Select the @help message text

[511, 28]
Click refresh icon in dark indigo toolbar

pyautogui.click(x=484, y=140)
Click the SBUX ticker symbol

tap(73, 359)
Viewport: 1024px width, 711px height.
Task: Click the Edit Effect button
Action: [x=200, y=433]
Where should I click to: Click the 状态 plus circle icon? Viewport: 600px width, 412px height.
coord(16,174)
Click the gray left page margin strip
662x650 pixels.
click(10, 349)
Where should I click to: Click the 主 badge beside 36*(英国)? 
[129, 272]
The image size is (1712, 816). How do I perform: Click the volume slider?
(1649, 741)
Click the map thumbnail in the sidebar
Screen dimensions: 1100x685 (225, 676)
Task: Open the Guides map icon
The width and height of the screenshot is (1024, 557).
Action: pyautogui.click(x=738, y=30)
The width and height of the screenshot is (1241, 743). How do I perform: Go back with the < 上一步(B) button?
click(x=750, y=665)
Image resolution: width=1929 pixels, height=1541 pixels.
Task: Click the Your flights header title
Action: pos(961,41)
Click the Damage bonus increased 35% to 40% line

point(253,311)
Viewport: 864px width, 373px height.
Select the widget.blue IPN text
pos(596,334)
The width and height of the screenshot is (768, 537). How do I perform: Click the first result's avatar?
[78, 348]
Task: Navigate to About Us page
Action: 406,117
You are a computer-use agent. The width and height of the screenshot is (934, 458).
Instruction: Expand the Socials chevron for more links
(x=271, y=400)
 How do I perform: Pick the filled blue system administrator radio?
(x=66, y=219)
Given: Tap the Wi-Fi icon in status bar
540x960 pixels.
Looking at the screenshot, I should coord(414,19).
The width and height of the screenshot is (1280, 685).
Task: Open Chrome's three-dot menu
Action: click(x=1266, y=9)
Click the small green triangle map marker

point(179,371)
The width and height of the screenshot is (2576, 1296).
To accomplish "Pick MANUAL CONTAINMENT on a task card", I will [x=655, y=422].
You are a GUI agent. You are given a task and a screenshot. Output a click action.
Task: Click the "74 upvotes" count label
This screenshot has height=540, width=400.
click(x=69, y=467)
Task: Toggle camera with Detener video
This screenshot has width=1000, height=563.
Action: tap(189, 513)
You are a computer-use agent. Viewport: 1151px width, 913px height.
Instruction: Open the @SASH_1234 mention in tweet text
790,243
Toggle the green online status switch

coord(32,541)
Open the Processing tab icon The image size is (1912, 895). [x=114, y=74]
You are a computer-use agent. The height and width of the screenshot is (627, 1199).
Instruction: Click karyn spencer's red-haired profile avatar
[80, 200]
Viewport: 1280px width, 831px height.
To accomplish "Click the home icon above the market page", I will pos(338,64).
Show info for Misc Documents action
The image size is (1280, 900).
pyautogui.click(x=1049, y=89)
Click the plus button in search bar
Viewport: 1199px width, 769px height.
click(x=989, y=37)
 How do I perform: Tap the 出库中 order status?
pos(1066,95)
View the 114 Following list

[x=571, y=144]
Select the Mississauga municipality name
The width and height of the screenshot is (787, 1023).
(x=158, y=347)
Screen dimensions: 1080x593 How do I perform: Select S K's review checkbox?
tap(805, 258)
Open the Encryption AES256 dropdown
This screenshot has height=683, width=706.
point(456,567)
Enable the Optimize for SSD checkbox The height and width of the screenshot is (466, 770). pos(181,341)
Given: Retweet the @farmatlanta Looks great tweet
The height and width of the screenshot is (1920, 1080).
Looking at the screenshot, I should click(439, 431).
-.-.-
Your reply should be an exact copy of every line from the line with "Given: Retweet the" through the final line of the data, and nothing more.

OUTPUT:
Given: Retweet the @farmatlanta Looks great tweet
The height and width of the screenshot is (1920, 1080).
Looking at the screenshot, I should click(439, 431).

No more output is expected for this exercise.